把从含有“You are a GUI”的那一行开始、一直到含有“point(234,155)”的那一行为止的各行（首尾两行都算在内）改写为编号列表，略去空行。答案中不要写入图片。

**给定条目:**
***
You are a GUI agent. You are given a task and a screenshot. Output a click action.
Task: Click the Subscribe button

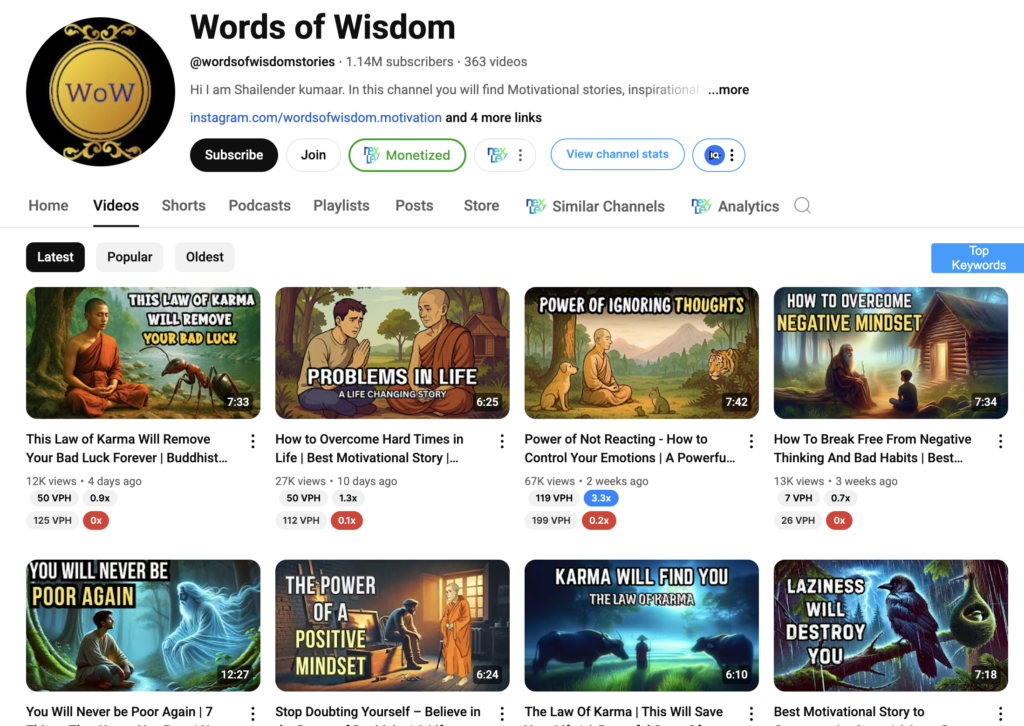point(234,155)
***
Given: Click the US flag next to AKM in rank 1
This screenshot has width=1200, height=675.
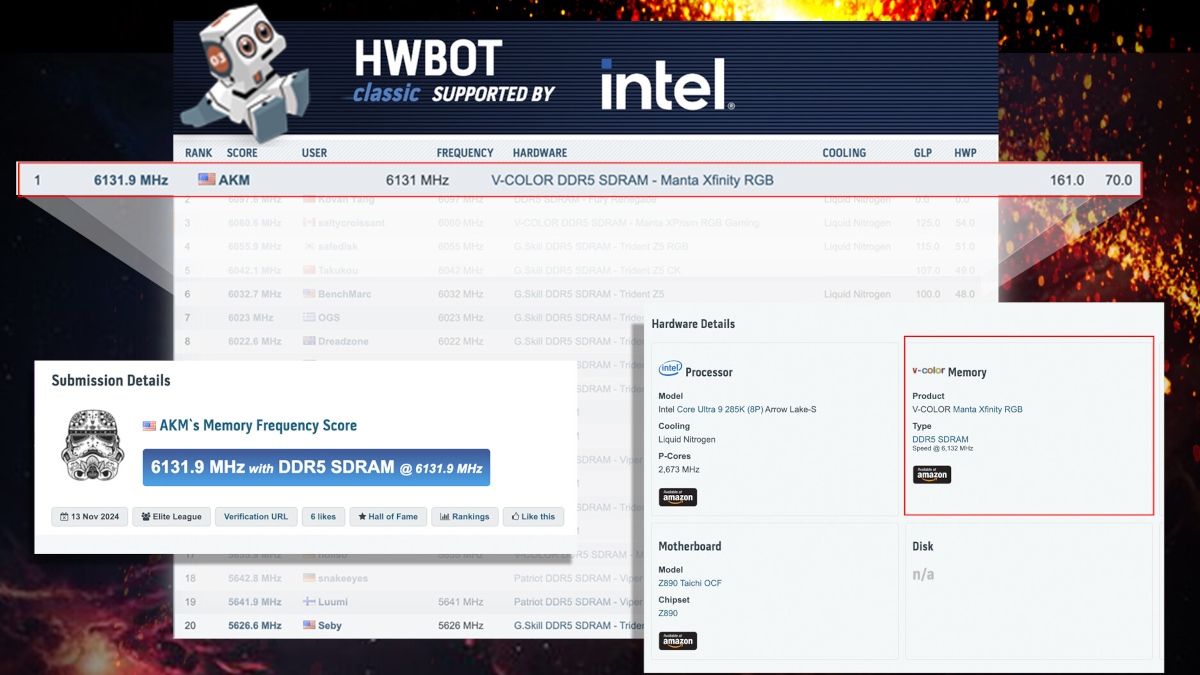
***
**输出如下:**
1. You are a GUI agent. You are given a task and a screenshot. Output a click action.
2. Task: Click the Subscribe button
3. point(234,155)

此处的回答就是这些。